Dean of Iese Business School

Franz Heukamp (born September 6, 1973, Germany) is the dean of IESE Business School and has held this post since 2016. He is also business management scholar and Professor of Managerial Decision Sciences at IESE Business School, University of Navarra.

== Biography ==
Heukamp has been a member of IESE faculty since 2002. In 2016, he was appointed dean by the president of the University. He holds a PhD from the Massachusetts Institute of Technology (1999–2002), a degree in Civil Engineering from the École Nationale des Ponts et Chaussées – ParisTech and a degree in engineering from the Technical University of Munich.

Heukamp is a scholar of behavioral decision-making with a special interest in the area of neuroeconomics. He conducts research into neuroeconomics in conjunction with neuroscientists from the University of Navarra's School of Medicine and Hospital.

He is a member of The Institute for Operations Research and the Management Sciences (INFORMS) and the Society For Neuroeconomics. Heukamp is also member of the IESE International Advisory Board and the IESE Supervisory Board. He is on the Advisory Board of the Technical University of Munich (TUM).

Heukamp's teaching specialties are decision analysis and forecasting methods. He teaches in the MBA, Global Executive MBA and other executive education programs at IESE, including the Advanced Management Program which is aimed at international business leaders.

== Publications ==
His articles have appeared in journals including Management Science, Social Indicators Research, Theory and Decision, Organizational Behavior and Human Decision Processes, and The Journal of Private Equity.

Professor Heukamp has also authored business cases for university teaching and technical notes, among these "Erbitux: A Miracle Drug?" with Miguel A. Ariño, "NILOP Productions" also with Miguel A. Ariño, "Rattunde & Co GmbH" with Cedric Guinaud and others. Technical notes include "Introduction to Monte Carlo Simulation" and "The Value of the Information," both with A. Lewis; "Neuroeconomics," "Option Properties" and "Derivative Markets (2005); and with M. Baucells and Cristina Rata, "Decision Making Under Uncertainty: Risk Preferences and the Role of Intuition".

== Academic management ==
Heukamp was Secretary General of IESE Business School between 2009 and 2012. Between 2012 and 2016 he was the Associate Dean for the school's MBA Programs.

During his tenure, the IESE full-time MBA has seen a growth in international intake with 85% of its students now coming from outside of Spain and from 60 countries. He has been highly active in expanding the program's academic alliances and exchanges and has spearheaded the addition of overseas modules at IESE campuses and centers in New York, São Paulo, Shanghai and Nairobi.
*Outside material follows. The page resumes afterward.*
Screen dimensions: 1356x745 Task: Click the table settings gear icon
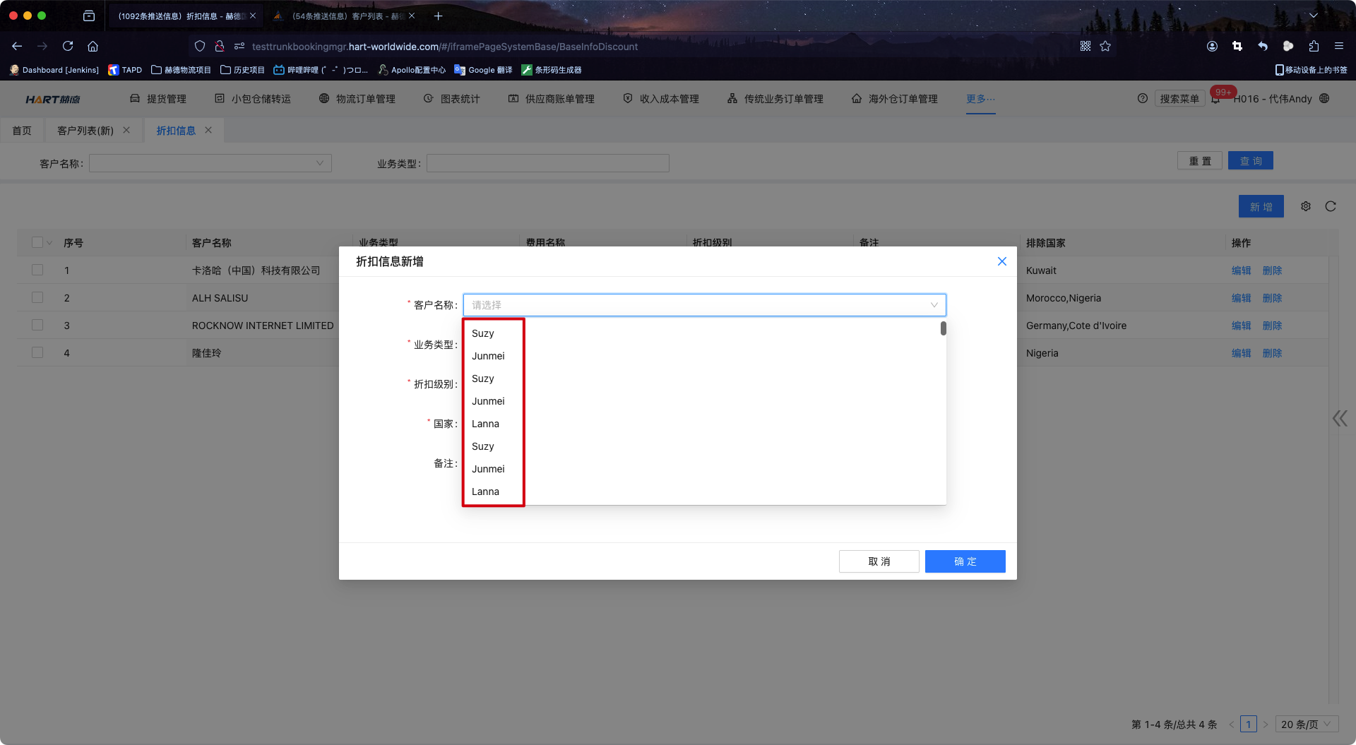(1306, 206)
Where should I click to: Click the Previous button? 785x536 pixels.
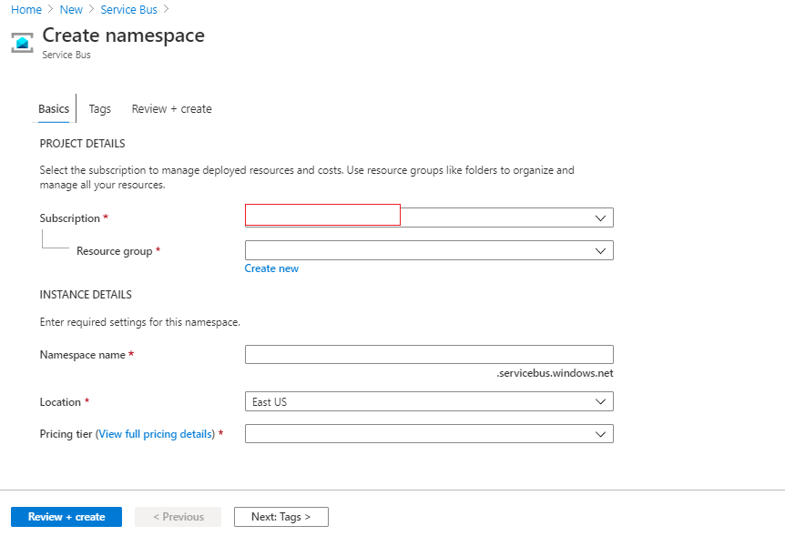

Within its network of alliances, the IESE MBA delivers more than 30 exchange programs with top worldwide MBA programs.

In 2018, IESE launched a 52 million Euro expansion project of its Madrid facilities, to be completed in late 2020. During his time as dean, IESE has launched different multidisciplinary projects: the Artificial Intelligence and the Future of Management Initiative (2020), the School of Founders (2022), and the Institute for Sustainability Leadership (2023).  Several academic programmes and new training formats were also introduced: the Master in Management (Madrid Campus, 2019);  Executive MBA (Munich Campus, 2019); the Master in Finance (Madrid Campus); new Executive Education programs (the General Management Program and the Flexible PDD with online and on-campus modules). In 2023, the IESE Supervisory Board was also created.